If using the API: set the webhook URL to an empty string via the [Update Settings endpoint](/medical-api/api-reference/settings/post-settings),
and then set it to your desired URL making another request to the same endpoint.
## Format
Webhook requests contain the relevant information on the body of the HTTP request.
There are several types of messages you can expect to receive:
* [`ping`](#the-ping-message): validation of the webhook connection between Metriport and your app;
* [Medical API messages](#medical-api-messages).
Ensure your app responds with an HTTP `200` status code (OK) whenever it successfully receives one of these messages.
There's no need to include anything on the response body.
### The `ping` message
This is a simple message to validate access to your app's webhook endpoint. Your app should
accept a `POST` request with this body...
```json theme={null}
{
"ping": "",
"meta": {
"messageId": "",
"requestId": "",
"when": "",
"type": "ping"
}
}
```
...and respond to this request by sending back the `` as below:
```json theme={null}
{
"pong": ""
}
```
You can check the [webhook mock server available on our repository](https://github.com/metriport/metriport/blob/master/samples/typescript-express/src/mock-webhook.ts)
for a simple implementation of this message.
### Medical API messages
When using the Medical API, Metriport will send Webhook messages containing status updates to your app, as soon
as the data becomes available.
You can see Webhook details specific to the Medical API, including which operations trigger Webhook messages,
on [this page](/medical-api/handling-data/webhooks-with-nq).
### Meta data
Webhook updates will contain meta information.
Example payload:
```json theme={null}
{
"meta": {
"messageId": "",
"requestId": "",
"when": "",
"type": "medical.medical.consolidated-data"
},
...
}
```
The format follows:
Metadata about the message.
The ID for this message from Metriport, useful for debugging purposes only;
The ID of the request that initiated the async flow for this webhook.
The timestamp when this message was originally sent, formatted as [ISO-8601](https://en.wikipedia.org/wiki/ISO_8601)
(example: `2022-12-24T00:46:05.413Z`)
The type of the webhook message. This can either be `ping` or one of our standard
[Webhook event types](/medical-api/handling-data/webhooks-with-nq#webhook-categories).
The additional data you passed to the Metriport API when you called the endpoint related to this Webhook message.

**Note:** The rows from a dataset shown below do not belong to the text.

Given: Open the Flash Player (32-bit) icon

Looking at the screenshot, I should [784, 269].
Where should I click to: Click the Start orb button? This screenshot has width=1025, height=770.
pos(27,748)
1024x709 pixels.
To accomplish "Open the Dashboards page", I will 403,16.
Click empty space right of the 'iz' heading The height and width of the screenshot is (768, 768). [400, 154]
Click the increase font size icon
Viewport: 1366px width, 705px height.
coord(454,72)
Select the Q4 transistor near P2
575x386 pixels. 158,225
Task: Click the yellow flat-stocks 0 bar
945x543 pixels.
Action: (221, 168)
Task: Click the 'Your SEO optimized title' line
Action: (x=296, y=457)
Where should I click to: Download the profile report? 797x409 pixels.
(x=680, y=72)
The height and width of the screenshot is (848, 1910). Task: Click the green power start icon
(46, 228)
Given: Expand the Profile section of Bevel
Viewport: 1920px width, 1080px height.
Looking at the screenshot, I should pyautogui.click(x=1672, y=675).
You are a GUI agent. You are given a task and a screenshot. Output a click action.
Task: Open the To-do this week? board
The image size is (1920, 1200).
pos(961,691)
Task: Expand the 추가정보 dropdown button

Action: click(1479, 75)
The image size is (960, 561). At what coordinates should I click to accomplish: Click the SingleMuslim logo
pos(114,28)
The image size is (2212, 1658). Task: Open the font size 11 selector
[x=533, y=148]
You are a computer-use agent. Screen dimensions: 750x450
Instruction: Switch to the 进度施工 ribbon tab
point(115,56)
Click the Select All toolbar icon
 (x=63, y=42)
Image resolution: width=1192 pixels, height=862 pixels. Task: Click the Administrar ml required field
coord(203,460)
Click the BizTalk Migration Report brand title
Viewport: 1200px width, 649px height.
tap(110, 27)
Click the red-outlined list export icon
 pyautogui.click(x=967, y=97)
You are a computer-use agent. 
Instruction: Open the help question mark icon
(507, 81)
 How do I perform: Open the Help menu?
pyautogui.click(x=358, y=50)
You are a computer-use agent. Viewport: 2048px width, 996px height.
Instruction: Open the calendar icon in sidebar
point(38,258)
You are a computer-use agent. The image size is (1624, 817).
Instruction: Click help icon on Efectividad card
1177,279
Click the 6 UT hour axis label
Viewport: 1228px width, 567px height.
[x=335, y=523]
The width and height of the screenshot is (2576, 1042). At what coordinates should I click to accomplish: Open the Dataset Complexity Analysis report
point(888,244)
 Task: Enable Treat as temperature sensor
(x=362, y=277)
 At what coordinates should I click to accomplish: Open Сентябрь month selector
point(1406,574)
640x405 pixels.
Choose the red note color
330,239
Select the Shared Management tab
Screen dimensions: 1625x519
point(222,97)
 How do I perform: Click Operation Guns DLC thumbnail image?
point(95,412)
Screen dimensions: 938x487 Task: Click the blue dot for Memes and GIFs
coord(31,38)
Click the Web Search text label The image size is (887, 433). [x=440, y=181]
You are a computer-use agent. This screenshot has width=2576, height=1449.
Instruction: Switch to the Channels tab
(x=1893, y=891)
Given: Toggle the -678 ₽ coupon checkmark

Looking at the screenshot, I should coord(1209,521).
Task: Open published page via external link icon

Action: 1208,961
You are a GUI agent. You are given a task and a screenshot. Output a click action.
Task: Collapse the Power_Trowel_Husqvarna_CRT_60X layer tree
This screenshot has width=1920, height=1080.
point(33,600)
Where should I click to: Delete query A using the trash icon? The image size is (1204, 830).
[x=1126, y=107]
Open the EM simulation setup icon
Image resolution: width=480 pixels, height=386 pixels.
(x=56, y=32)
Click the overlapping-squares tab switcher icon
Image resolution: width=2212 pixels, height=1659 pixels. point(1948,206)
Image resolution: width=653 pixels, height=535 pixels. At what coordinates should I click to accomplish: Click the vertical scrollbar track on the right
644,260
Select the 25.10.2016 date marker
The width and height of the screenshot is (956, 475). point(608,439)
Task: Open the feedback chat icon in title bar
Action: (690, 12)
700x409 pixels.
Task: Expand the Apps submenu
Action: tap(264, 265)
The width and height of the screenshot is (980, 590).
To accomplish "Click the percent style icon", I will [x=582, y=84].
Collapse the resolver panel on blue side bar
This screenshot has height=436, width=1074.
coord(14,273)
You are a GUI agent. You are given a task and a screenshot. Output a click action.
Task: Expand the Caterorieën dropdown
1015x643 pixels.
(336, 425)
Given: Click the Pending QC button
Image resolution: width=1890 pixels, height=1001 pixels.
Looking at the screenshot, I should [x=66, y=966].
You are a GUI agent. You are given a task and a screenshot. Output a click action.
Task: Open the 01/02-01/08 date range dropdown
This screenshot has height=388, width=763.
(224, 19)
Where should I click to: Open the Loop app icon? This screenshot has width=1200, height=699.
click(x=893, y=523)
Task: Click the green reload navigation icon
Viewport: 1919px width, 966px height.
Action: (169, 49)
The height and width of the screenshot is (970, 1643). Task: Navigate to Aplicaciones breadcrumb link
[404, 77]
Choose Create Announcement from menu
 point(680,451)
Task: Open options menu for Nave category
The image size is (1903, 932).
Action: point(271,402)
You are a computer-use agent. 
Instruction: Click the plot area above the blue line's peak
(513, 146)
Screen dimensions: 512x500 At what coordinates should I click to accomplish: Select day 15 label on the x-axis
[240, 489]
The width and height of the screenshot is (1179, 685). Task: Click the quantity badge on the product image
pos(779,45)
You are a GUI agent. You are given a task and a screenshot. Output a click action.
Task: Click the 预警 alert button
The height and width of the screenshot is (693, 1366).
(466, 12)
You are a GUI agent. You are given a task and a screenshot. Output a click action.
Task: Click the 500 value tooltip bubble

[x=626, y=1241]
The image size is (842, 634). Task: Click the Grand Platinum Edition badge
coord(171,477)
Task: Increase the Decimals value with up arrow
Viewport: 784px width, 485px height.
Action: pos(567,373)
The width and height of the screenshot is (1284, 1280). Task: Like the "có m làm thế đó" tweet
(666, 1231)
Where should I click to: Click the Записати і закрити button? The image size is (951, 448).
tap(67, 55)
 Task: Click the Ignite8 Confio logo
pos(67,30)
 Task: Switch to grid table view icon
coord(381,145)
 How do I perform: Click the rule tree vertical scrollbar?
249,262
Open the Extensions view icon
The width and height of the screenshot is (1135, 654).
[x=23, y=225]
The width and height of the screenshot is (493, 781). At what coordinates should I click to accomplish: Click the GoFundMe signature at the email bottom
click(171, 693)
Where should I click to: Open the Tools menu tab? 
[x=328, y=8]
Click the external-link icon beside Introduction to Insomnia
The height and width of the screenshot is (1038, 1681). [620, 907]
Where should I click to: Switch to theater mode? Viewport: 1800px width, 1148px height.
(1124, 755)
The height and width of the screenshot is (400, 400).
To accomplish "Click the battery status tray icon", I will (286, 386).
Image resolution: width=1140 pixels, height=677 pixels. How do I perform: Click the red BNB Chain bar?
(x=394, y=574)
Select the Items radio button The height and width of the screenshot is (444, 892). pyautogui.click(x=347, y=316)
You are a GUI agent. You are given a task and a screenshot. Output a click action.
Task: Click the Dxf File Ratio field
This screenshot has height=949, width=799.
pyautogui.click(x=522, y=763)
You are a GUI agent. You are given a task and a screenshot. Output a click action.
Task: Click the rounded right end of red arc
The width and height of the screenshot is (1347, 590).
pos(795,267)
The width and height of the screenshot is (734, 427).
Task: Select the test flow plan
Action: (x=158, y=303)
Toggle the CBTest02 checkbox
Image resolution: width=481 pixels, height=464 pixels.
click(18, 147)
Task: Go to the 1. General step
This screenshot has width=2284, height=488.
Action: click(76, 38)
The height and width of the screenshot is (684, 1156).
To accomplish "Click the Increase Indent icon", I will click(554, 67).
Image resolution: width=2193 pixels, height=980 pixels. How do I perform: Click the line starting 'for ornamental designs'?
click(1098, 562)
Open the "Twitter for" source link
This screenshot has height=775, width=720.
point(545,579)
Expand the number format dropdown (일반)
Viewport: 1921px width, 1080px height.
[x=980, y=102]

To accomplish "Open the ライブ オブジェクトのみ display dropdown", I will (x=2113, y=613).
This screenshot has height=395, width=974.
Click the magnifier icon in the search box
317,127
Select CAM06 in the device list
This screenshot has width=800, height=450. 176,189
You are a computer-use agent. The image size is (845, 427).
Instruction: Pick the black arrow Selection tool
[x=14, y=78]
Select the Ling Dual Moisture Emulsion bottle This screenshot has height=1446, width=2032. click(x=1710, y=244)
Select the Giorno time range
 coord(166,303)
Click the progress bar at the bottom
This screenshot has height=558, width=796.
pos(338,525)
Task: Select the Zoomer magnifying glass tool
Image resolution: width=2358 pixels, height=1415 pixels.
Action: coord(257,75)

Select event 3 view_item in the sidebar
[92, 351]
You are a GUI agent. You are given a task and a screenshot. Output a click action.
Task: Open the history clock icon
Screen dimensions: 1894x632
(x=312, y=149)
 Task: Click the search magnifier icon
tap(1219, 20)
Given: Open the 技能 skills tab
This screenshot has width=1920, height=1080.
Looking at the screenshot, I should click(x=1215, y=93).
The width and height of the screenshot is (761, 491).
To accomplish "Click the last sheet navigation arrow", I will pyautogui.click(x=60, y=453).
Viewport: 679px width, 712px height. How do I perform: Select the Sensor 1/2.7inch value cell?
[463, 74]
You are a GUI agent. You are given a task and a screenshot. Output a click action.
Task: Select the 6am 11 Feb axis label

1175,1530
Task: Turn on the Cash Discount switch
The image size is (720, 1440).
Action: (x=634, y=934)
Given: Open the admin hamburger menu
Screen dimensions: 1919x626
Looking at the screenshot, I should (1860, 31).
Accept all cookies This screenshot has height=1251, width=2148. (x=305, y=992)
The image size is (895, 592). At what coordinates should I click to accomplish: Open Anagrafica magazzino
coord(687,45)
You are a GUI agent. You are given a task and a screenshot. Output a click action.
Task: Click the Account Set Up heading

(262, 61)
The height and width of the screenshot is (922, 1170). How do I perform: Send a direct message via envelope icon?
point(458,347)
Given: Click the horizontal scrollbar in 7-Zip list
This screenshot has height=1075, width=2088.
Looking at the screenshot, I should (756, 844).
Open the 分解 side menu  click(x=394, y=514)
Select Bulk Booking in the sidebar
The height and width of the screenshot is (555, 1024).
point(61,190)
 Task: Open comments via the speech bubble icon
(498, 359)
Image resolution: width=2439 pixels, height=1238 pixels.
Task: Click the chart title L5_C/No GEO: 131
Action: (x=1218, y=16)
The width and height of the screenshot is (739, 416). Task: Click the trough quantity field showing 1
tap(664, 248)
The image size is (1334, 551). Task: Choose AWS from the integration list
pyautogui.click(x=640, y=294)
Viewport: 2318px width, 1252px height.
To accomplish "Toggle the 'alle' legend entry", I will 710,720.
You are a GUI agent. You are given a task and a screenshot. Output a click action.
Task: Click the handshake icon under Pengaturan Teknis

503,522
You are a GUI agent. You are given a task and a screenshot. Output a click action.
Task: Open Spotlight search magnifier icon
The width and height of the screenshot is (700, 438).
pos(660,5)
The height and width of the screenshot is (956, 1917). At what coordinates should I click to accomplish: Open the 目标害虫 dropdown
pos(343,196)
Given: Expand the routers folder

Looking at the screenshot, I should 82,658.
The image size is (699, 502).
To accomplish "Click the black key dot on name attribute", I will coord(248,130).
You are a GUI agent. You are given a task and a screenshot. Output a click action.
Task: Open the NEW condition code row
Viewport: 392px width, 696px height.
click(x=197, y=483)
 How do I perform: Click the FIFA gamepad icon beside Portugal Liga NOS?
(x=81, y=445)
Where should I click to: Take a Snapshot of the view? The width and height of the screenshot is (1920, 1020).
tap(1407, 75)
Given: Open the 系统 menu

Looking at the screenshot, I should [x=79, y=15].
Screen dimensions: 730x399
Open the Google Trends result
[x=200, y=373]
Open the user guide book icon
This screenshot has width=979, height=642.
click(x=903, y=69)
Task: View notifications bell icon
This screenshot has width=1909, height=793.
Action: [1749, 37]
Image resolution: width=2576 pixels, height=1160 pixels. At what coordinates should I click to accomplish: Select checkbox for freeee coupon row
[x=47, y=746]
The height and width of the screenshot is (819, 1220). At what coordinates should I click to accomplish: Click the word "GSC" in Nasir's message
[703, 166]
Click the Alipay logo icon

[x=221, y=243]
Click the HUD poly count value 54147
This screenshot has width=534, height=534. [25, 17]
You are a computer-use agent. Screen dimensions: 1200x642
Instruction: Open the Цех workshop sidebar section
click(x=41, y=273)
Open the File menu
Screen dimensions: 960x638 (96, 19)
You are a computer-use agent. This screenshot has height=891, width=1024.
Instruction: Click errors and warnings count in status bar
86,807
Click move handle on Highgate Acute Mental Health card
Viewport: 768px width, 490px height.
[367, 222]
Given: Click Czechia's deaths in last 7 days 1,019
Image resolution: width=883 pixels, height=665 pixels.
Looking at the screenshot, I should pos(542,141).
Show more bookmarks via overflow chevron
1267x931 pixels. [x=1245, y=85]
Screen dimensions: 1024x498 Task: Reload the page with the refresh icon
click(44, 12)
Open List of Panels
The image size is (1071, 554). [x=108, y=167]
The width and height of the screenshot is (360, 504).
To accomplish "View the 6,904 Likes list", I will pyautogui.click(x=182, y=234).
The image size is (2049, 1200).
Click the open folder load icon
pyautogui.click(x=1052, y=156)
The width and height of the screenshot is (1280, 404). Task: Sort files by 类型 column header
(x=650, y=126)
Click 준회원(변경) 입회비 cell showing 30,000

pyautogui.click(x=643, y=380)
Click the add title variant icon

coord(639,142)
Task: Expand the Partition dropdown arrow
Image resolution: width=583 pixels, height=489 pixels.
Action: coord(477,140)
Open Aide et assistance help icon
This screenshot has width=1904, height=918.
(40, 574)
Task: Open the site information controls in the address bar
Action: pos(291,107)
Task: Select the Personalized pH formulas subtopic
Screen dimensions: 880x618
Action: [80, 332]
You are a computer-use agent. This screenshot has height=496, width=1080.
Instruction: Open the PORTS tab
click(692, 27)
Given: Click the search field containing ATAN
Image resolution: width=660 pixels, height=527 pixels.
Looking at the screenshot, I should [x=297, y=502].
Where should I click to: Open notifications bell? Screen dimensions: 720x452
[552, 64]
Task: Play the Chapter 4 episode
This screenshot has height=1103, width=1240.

This does not exist in webhooks for [realtime patient notifications](/medical-api/handling-data/realtime-patient-notifications). See more details [here](/medical-api/handling-data/webhooks-with-nq#passing-metadata).
## Retries
Sometimes, due to temporary network disruption (or whatever other reason), a Webhook payload may fail to be delivered
to your app. In these cases, Metriport will store the failed requests, and you can then manually retry them - using
either the dashboard, or the API.
If you do not have the Webhook URL configured, Metriport
will not attempt to deliver Webhook messages for the
Medical API - in which case retries are not applicable.
### Retry Using the Dashboard
On the [Developers page](https://dash.metriport.com/developers) in the dashboard, you're able to see the count of
Webhook requests currently processing, and a count of outstanding ones that failed:
To retry failed requests, simply click the `Retry` button, and those requests will be sent to your app again.
### Retry Using the API
1. Using the [Get Webhook Status endpoint](/medical-api/api-reference/settings/get-webhook), check to see if there are any failed requests;
2. Then, use the [Retry Webhook requests endpoint](/medical-api/api-reference/settings/retry-webhook), to kick off the retry.
Currently, the Metriport API doesn't implement automatic
retries - let us know if this is something you need.